Nasa scientists have announced that their first mission to 'touch the Sun' will be renamed the Parker Solar Probe, to honour the scientist who first predicted the existence of the solar wind. It had previously been known as Solar Probe Plus.

Nasa has never named a spacecraft after a scientist during their lifetime. Parker will shortly turn 90 years old. In total, only 20 scientists have received the honour posthumously.

Eugene Parker, the S. Chandrasekhar Distinguished Service Professor Emeritus at the University of Chicago, revolutionised scientific study of the Sun. He was the first to propose the idea of the solar wind 60 years ago.

Before this, scientists regarded the space in between stars and planets as a vacuum. A couple of years after he predicted the solar wind, satellites observed it for the first time. His first paper on the solar wind was rejected by the journal he submitted it to because it was so radical.

"It is one of the biggest space discoveries in helio-physics," said Thomas Zurbuchen, associate administrator of Nasa's Science Mission Directorate in Washington at a press conference.

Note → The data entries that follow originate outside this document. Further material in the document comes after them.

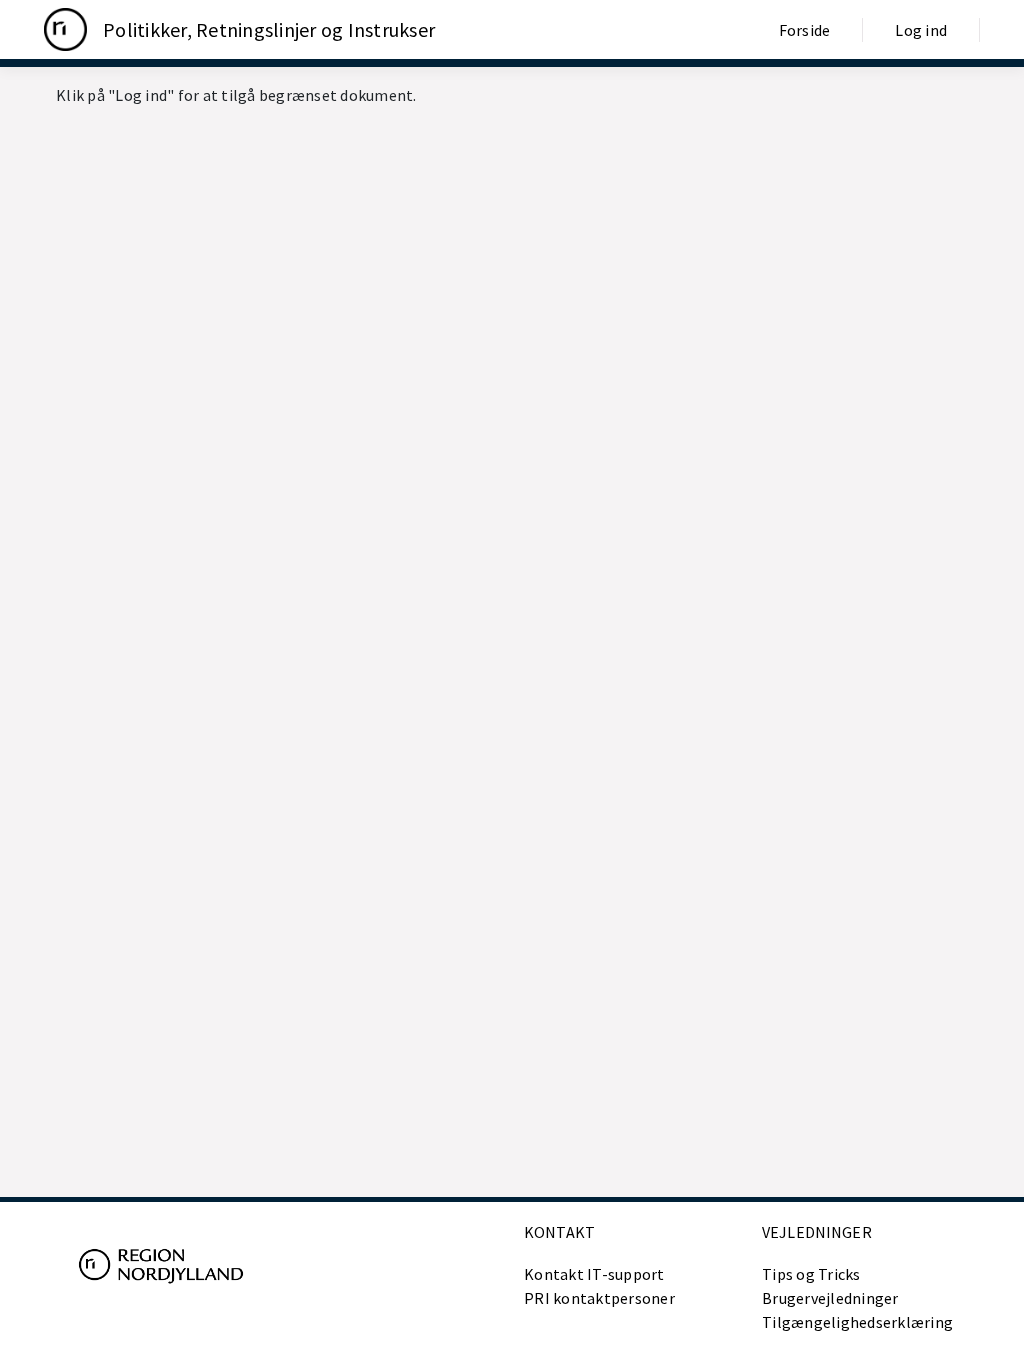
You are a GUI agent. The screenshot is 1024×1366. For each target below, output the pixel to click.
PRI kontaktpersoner (599, 1298)
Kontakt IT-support (594, 1274)
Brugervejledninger (830, 1298)
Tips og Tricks (811, 1274)
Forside (805, 30)
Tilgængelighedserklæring (857, 1322)
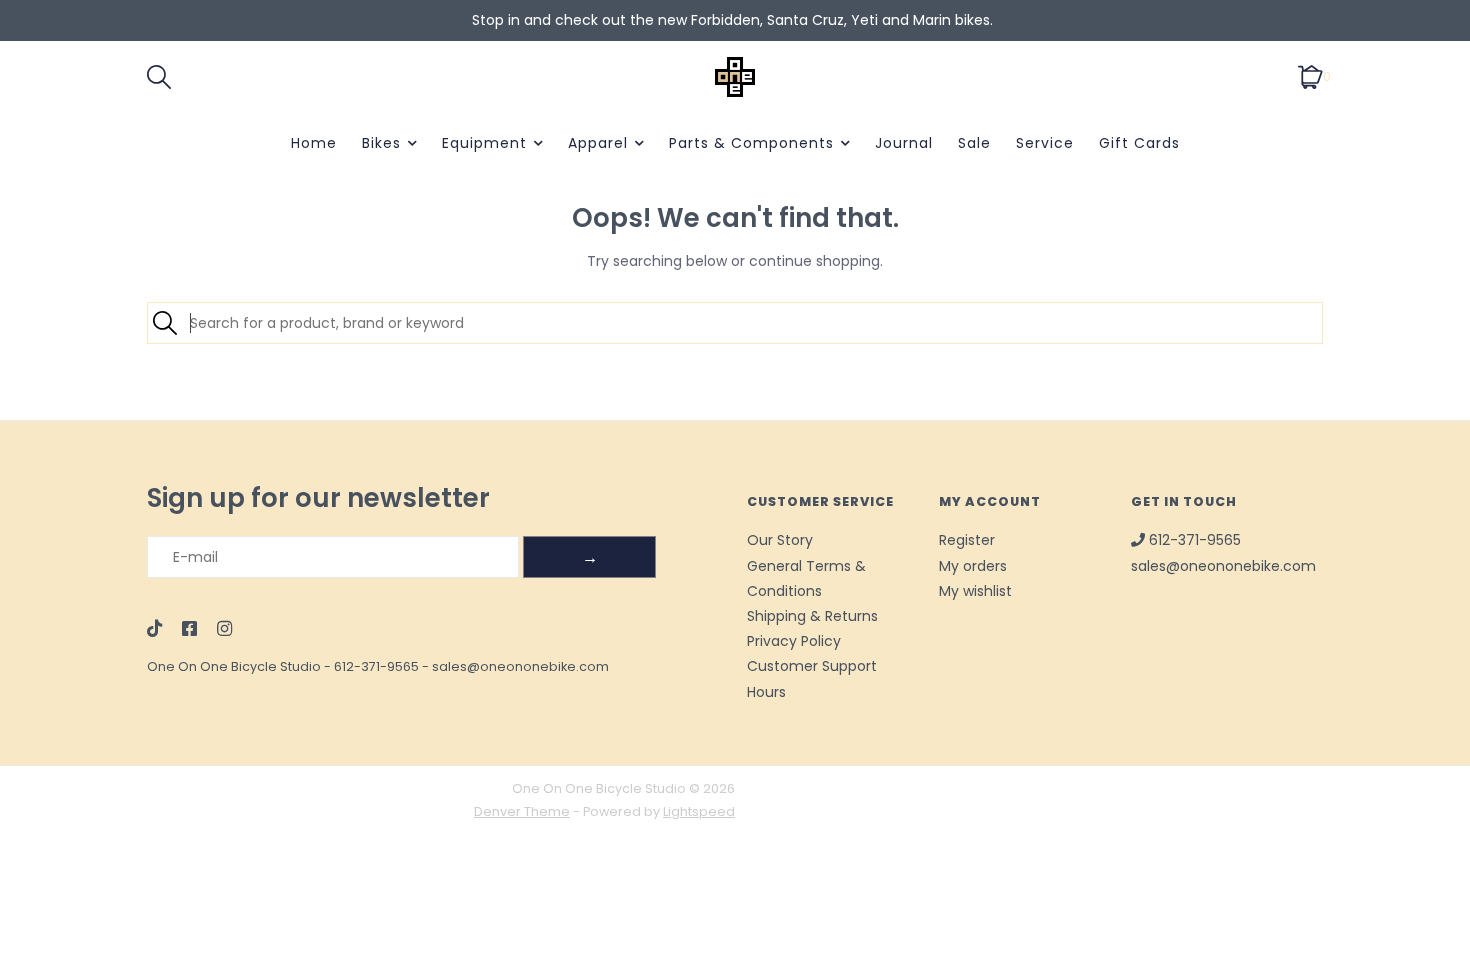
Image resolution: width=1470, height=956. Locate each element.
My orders (973, 566)
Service (1045, 143)
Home (314, 143)
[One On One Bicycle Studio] (735, 77)
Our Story (780, 540)
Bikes (381, 143)
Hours (766, 692)
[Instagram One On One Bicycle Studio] (224, 630)
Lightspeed (699, 811)
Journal (904, 143)
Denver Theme (522, 811)
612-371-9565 (376, 666)
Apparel (598, 143)
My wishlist (975, 591)
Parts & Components (751, 143)
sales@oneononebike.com (520, 666)
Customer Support (812, 666)
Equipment (484, 143)
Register (967, 540)
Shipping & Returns (812, 616)
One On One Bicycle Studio (234, 666)
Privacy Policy (794, 641)
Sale (974, 143)
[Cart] (1310, 76)
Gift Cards (1139, 143)
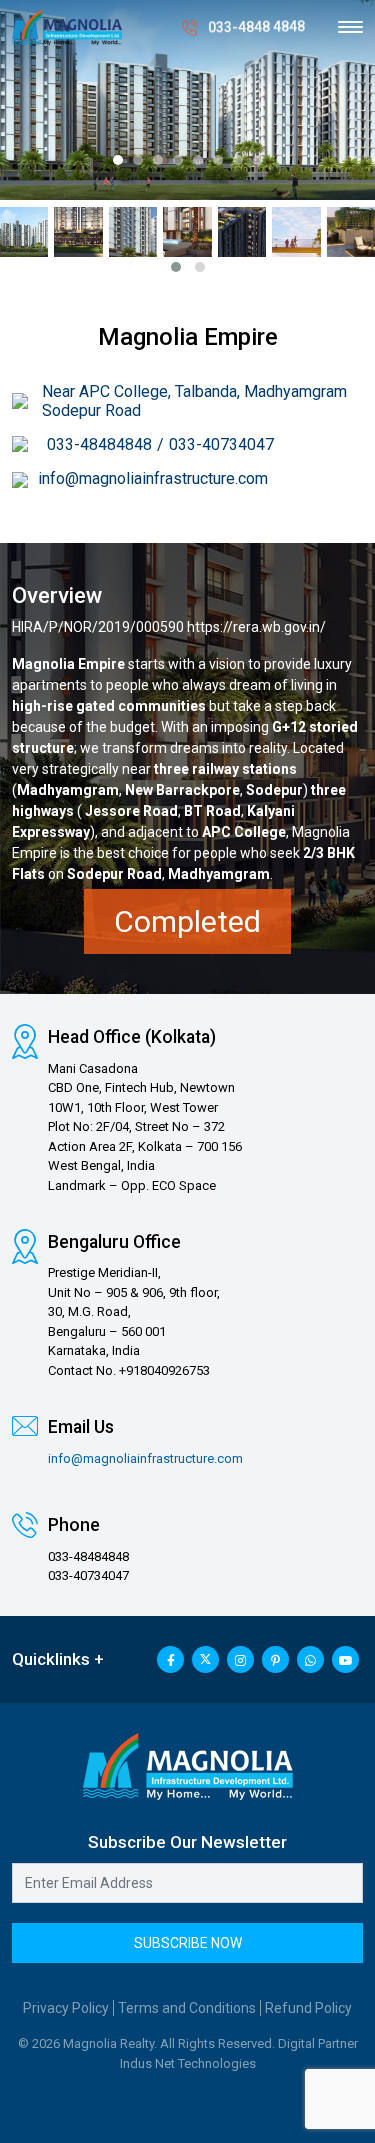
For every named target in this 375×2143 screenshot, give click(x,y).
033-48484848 (99, 444)
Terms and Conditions (187, 2008)
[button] (118, 160)
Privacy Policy (66, 2008)
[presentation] (32, 125)
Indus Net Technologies (188, 2063)
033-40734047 (221, 444)
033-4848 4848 (256, 27)
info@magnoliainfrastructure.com (153, 478)
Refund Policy (308, 2008)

In October 1958, the first long-range plans for a solar probe was first laid down at the University of Chicago, informed by Parker's findings. It's been on Nasa's wishlist ever since then. Now it's set to be a reality, and it's being named after the scientist who has made some of the biggest discoveries about the structure of the Sun.

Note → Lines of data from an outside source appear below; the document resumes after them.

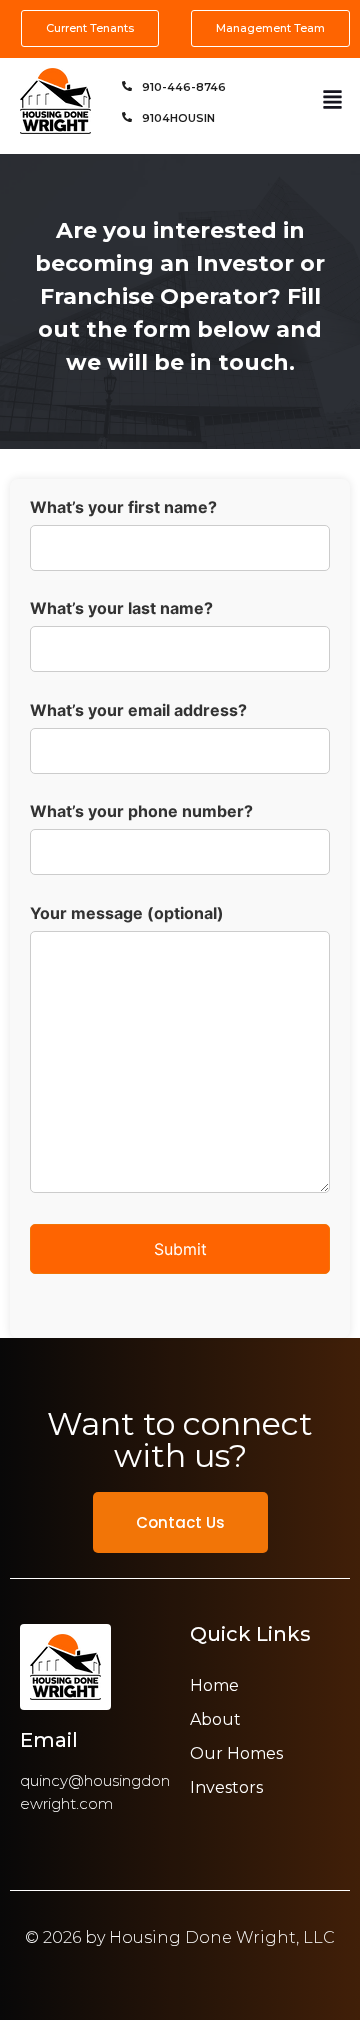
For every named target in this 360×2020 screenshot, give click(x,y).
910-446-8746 (184, 87)
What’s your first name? (123, 508)
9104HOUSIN (178, 118)
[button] (332, 101)
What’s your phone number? (141, 812)
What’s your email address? (138, 711)
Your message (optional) (127, 914)
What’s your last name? (121, 609)
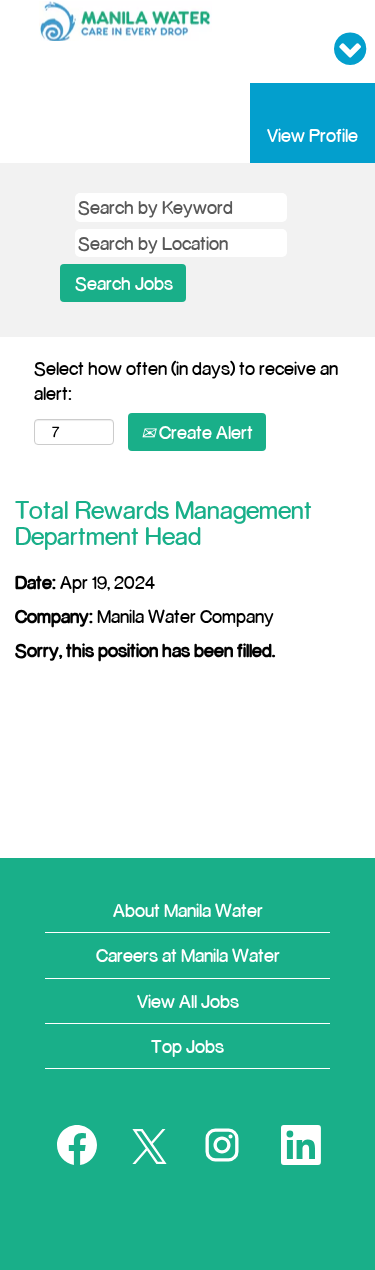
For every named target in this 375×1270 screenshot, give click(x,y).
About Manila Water (188, 910)
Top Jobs (187, 1046)
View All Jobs (188, 1001)
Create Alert (204, 432)
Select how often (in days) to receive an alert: (186, 380)
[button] (312, 49)
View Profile (312, 135)
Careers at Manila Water (188, 955)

The mission is set to launch in the summer of 2018. The goal will be to explore the Sun's outer atmosphere in the hope of solving long-standing mysteries about our nearest star – and about the physics of stars in general.

Nasa Solar Probe Plus mission announcement
An artist's impression of the solar probe spacecraft approaching the Sun. Nasa/Johns Hopkins University Applied Physics Laboratory

The scientists hope that the data collected during the mission will also improve their ability to forecast major space-weather events that impact life on Earth.

The Nasa spacecraft will be placed in orbit within four million miles (6.2 million kilometres) of the Sun's surface – seven times closer than any other spacecraft has come before. As such, it will face heat and radiation unlike any spacecraft in history.

To date, the closest a spacecraft got to the Sun was in 1976, when the Helios 2 space craft got within 27 million miles (43 million km) of its surface.

Although scientists had been keen to approach the Sun and study its outer atmosphere for years, they had long been confronted with the challenge of coming up with the appropriate technology to withstand the Sun's extreme heat.

They will now equip the spacecraft with a protective 'heat shield' which is made up of thick carbon composite and can resist temperatures of nearly 1,400 degrees Celsius.